Artwork

Theatre of Myra, now Demre, in Lycia

Theatre of Myra, now Demre, in Lycia, by Louis-François Cassas, watercolor, 1808
Theatre of Myra, now Demre, in Lycia, by Louis-François Cassas, watercolor, 1808

Theatre of Myra, now Demre, in Lycia is a watercolor work on paper by the Romanticist artist Louis-François Cassas. It dates from 1808 and is held in the collection of the Victoria and Albert Museum.

About this work

It’s a watercolor from 1808, showing weathered stone steps and a few scattered seats.

Louis-François Cassas painted the ruined stage of a small ancient theater. It’s a watercolor from 1808, showing weathered stone steps and a few scattered seats. The faded colors make it feel quiet and old.

Cassas traveled widely in the Ottoman world.
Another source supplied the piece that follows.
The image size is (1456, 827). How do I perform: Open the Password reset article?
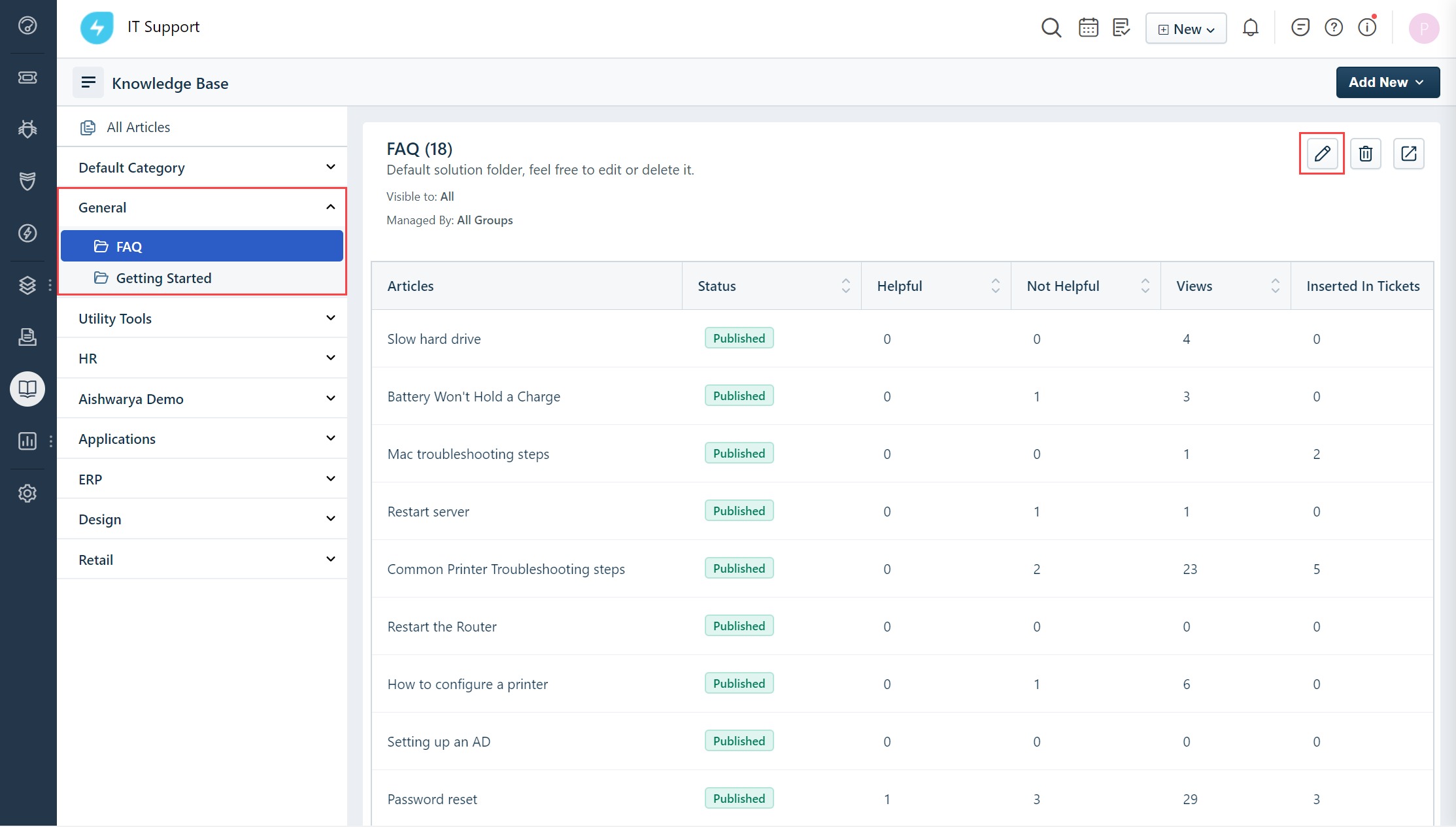(432, 799)
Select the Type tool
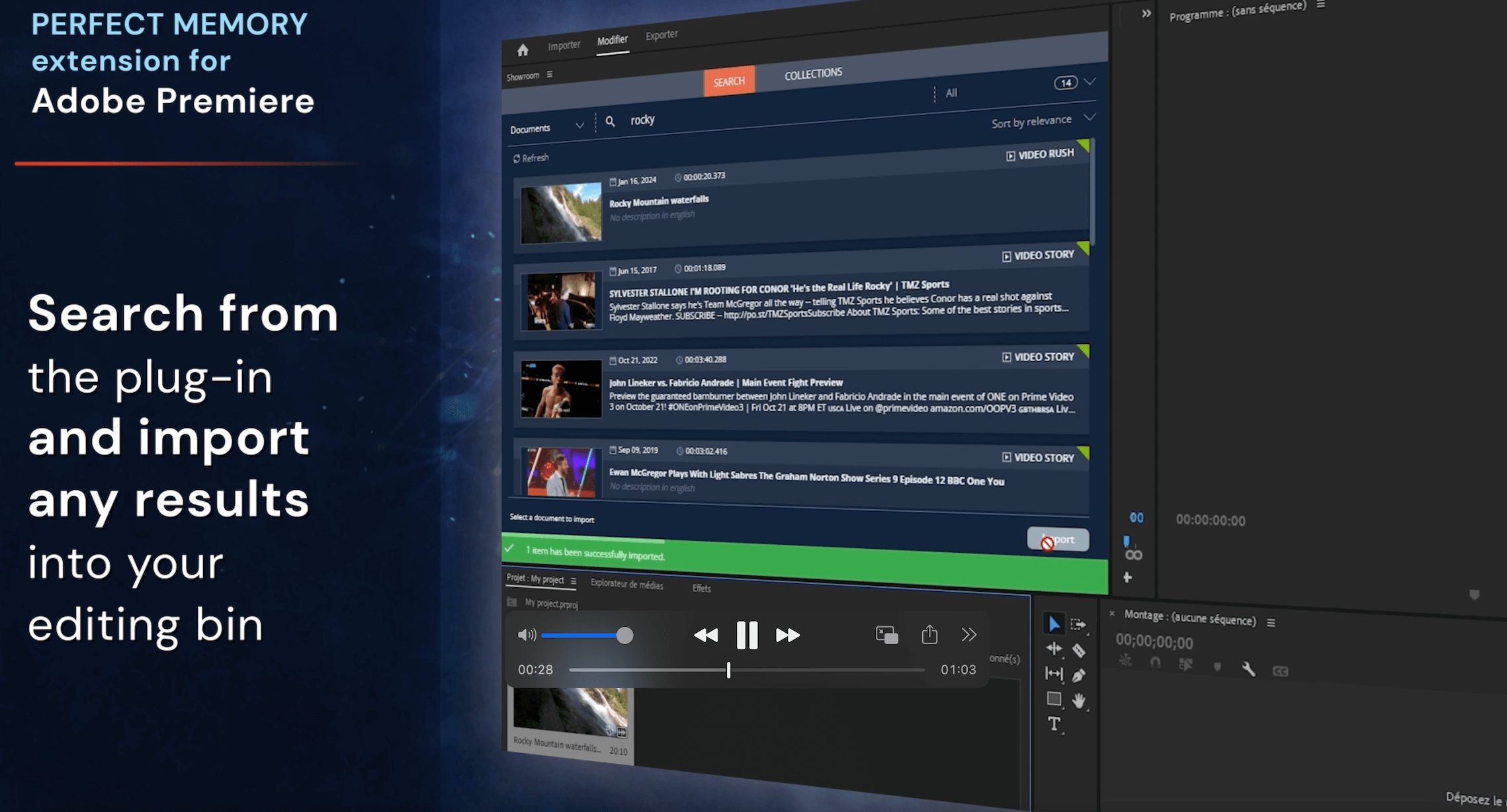 (x=1054, y=723)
He drew these ruins with care, adding tiny human figures to show scale. The light hits the stones just right, making shadows soft and edges blurry.
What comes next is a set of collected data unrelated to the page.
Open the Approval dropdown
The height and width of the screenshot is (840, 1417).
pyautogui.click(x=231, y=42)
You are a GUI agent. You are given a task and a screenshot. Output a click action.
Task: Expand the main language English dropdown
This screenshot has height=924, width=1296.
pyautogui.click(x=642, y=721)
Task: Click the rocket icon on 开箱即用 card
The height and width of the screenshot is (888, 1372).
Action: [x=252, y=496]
Look for this one at the Victoria and Albert Museum.

Overview

Louis‑François Cassas (1743‑1824) rendered the remains of an ancient theatre at Myra, now Demre in southwestern Turkey, in a watercolor dated 1808. The composition presents weathered stone steps and a few isolated seats, rendered in muted tones that convey a sense of quiet antiquity.

Subject & Meaning

The work depicts the dilapidated stage of the Lycian theatre, a site historically linked to the early Christian community of St Nicholas. Cassas includes small figures of Turks and Greeks engaged in leisurely activities, serving as visual cues for scale and reflecting the 18th‑century fascination with romanticized ruins.

Technique & Style

Executed in watercolor, the painting balances precise architectural drawing with a loosely applied wash that softens shadows and blurs edges. Cassas’s handling of light creates a gentle illumination across the stone, while the surrounding foliage and water features are idealised rather than documentary, aligning with contemporary Romantic conventions.

History & Provenance

Cassas, a French draughtsman who travelled extensively through the Ottoman Empire, produced the image after his 1784‑1786 journeys that took him from Constantinople to Syria, Palestine, Cyprus, Egypt, and later Asia Minor. The watercolor entered the Victoria and Albert Museum collection in the early 20th century as part of its holdings of travel and landscape art.

Context

In the late 18th and early 19th centuries, European patrons, including the French ambassador to the Ottoman Empire, prized images that imagined a harmonious past. Artists like Cassas often embellished natural settings—adding lakes, waterfalls, and abundant trees—to satisfy a Romantic ideal that nature could be improved upon in art.